WebRTC flow

Let’s simplify how webRTC works. There are 3 parts to webRTC.

  1. Signalling
  2. Connecting
  3. Communicating

WebRTC is a peer to peer protocol which eliminates the need for the traffic to be routed through a central server.

The server is used only to help setup the initial channels. Its called a signalling server since it builds up the initial handshakes.

When 2 users want to communicate using webRTC, they need to know each other’s IPs. To do so they first go to the central server to find out how to connect with each other.

Here all the NAT and symmetric NAT comes in.

Full Cone – Static

The router contains a stating mapping from external facing port to a internal facing IP:port, so any external computer can send a message to the internal computer by sending a message to externally mapped port

Restricted Cone – IP restriction

The router only allows a incoming packet on the mapped port if there was a originating packet from inside of the network to the IP from where the traffic is coming in.

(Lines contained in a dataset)
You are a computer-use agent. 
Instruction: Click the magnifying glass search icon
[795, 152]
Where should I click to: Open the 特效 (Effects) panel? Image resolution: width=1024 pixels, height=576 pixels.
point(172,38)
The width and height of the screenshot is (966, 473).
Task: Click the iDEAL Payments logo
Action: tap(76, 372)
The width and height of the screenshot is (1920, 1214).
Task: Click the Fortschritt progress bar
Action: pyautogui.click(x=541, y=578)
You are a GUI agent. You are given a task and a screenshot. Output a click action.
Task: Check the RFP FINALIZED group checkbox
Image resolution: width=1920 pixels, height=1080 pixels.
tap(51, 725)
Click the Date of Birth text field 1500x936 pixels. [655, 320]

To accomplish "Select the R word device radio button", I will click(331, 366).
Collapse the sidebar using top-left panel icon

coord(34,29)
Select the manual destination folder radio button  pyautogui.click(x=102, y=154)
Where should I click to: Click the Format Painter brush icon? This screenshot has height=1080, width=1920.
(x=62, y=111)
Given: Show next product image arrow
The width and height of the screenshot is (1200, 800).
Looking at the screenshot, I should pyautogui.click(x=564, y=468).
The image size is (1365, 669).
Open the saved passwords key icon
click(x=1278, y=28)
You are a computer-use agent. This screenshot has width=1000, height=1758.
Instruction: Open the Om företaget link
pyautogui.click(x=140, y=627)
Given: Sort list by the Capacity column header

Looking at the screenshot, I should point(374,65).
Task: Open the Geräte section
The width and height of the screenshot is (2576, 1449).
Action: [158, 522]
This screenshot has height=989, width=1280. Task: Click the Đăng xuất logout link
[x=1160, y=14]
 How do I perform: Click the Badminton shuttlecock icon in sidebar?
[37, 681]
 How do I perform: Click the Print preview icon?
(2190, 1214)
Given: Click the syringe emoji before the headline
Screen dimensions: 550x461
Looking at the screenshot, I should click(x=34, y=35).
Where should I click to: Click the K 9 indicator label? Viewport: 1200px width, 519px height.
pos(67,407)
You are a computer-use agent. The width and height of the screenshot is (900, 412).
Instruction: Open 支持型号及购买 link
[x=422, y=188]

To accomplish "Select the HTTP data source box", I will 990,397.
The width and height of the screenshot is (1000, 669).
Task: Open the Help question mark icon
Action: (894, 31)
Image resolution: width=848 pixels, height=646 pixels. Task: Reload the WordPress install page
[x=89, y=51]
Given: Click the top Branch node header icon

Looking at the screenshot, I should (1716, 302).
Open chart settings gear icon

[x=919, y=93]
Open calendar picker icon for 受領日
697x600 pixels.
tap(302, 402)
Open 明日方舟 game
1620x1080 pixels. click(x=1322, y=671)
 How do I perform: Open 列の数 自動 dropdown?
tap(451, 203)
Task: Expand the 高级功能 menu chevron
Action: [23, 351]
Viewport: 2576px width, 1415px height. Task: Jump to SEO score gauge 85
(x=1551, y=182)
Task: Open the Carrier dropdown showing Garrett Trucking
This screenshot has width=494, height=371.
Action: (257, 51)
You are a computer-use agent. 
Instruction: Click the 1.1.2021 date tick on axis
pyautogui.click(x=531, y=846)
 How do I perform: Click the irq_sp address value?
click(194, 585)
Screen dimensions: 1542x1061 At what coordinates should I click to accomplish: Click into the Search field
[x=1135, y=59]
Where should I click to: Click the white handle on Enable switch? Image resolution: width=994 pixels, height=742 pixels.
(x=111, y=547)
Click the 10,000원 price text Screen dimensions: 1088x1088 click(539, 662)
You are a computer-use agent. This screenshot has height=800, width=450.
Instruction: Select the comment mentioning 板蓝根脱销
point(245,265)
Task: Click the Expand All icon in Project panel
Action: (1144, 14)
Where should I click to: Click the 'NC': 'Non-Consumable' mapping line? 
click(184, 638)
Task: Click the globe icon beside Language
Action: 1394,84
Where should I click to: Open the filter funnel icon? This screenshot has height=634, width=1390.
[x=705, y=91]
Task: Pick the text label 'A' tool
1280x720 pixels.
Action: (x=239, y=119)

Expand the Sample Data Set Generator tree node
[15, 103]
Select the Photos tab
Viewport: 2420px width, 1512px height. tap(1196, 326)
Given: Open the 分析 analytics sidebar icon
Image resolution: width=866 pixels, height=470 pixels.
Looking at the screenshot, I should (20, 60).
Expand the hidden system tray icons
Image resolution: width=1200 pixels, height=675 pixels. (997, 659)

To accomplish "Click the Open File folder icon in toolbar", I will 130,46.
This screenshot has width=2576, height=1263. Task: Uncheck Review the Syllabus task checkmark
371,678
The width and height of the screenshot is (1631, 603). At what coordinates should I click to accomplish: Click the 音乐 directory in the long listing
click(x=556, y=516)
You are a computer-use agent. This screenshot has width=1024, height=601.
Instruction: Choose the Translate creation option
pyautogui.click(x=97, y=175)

> _INSTRUCTIONS_:
a - From the WebRTC text, return the passage from "The server is" up to and including "with each other.".
b - Into which three parts does the WebRTC text divide WebRTC?

> _WRITTEN ANSWERS_:
a -
The server is used only to help setup the initial channels. Its called a signalling server since it builds up the initial handshakes.

When 2 users want to communicate using webRTC, they need to know each other’s IPs. To do so they first go to the central server to find out how to connect with each other.

b - Signalling, connecting, and communicating.